Two launches this morning herald the upcoming busy launch schedule for the last few days of June.
First China launched from its Jiuquan interior spaceport an Earth observation satellite using its Long March 4C rocket. As is usual with China, the first stage crashed on land, though no details have been provided.
Next, Rocket Lab used its Electron rocket to send NASA’s CAPSTONE cubesat lunar probe on its way to the Moon. More information here.
CAPSTONE is currently in low-Earth orbit, and it will take the spacecraft about four months to reach its targeted lunar orbit.

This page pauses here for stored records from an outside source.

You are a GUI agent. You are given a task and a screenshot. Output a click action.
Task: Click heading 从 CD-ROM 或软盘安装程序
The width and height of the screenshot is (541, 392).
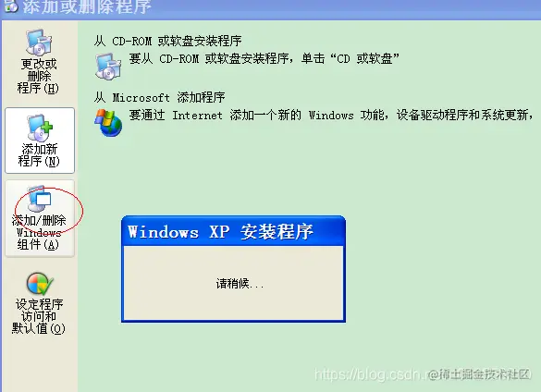point(167,41)
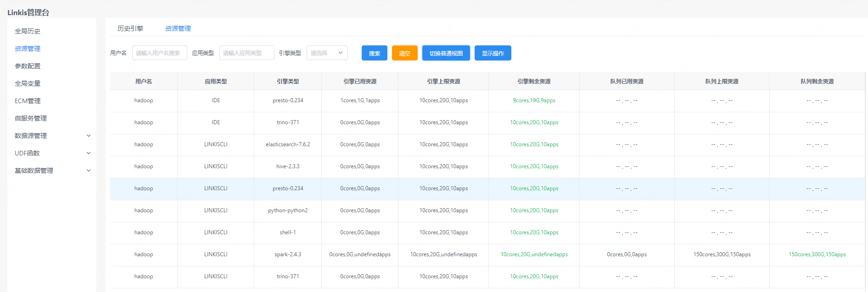The image size is (868, 292).
Task: Focus the 用户名 search input field
Action: click(159, 53)
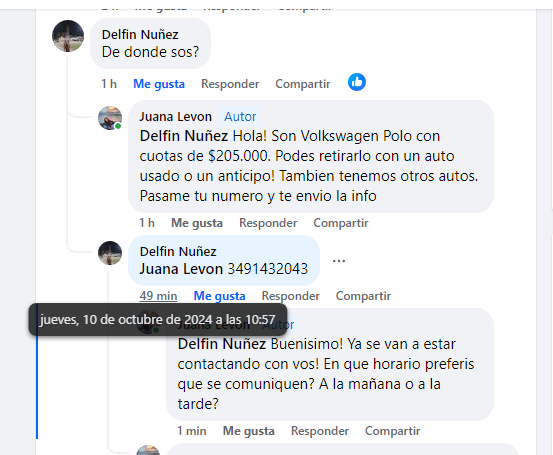Open the blue thumbs-up reaction icon
The height and width of the screenshot is (455, 553).
tap(357, 82)
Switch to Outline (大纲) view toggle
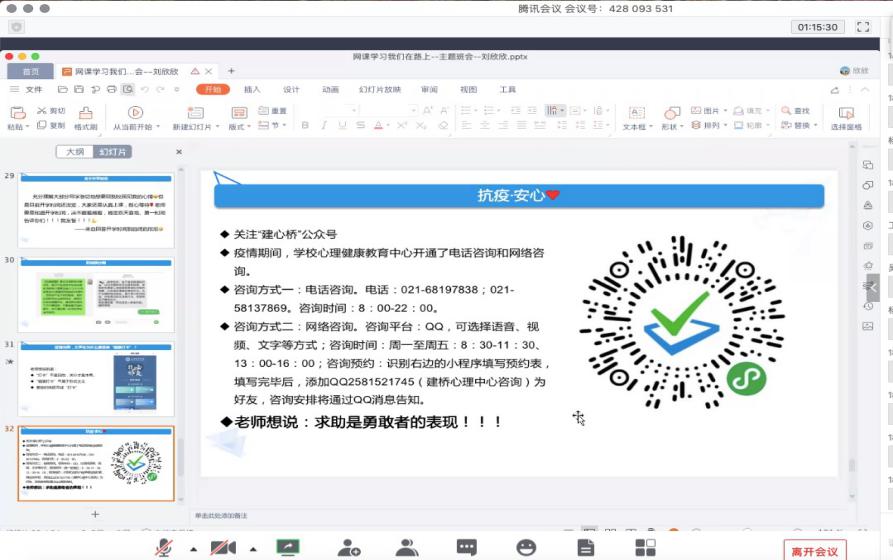Screen dimensions: 893x560 [75, 152]
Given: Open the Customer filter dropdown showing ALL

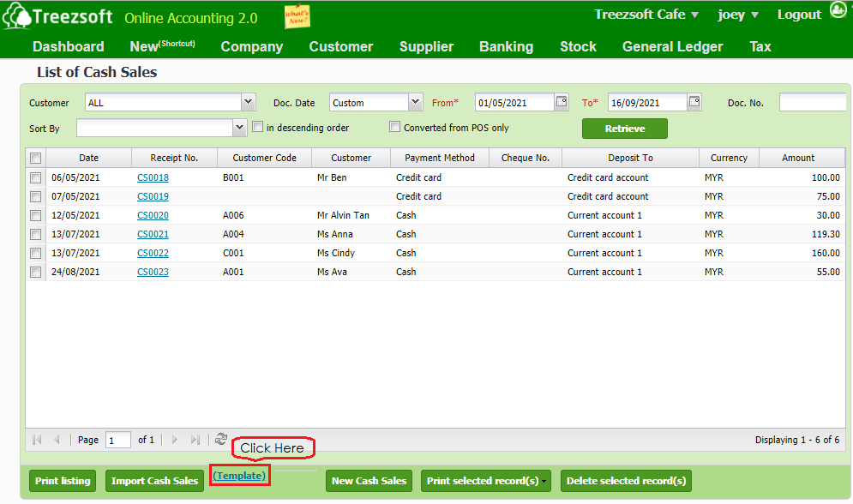Looking at the screenshot, I should [248, 101].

…CAPSTONE is attached to Rocket Lab’s Lunar Photon, an interplanetary third stage that will send CAPSTONE on its way to deep space. Shortly after launch, Lunar Photon separated from Electron’s second stage. Over the next six days, Photon’s engine will periodically ignite to accelerate it beyond low-Earth orbit, where Photon will release the CubeSat on a ballistic lunar transfer trajectory to the Moon. CAPSTONE will then use its own propulsion and the Sun’s gravity to navigate the rest of the way to the Moon. The gravity-driven track will dramatically reduce the amount of fuel the CubeSat needs to get to the Moon.
Once at the Moon, the spacecraft will enter a polar orbit varying from 1000 to 43,500 miles from the surface, with its prime mission to test operations in that lunar orbit.
Not only did NASA hire a private company, Rocket Lab, to launch it, the agency also hired a private company, Terran Orbital, to build it.
The leaders in the 2022 launch race:
26 SpaceX
21 China
8 Russia
4 Rocket Lab
American private enterprise still leads China 36 to 21 in the national rankings, and the entire world combined 36 to 34.
For the rest of June, the American companies SpaceX, Virgin Orbit, and ULA all have planned launches, as well as India. If all succeed, that would put the total launches in the first half of ’22 at 74, a pace that would almost reach 150 launches by the end of the year, smashing the annual record set last year. The U.S.’s pace in turn is likely to exceed the number of launches it completed in all of ’22 in July, with the possibility it could complete 75-80 launches by the end of the year, exceeding the U.S. annual record of 70 set in 1966.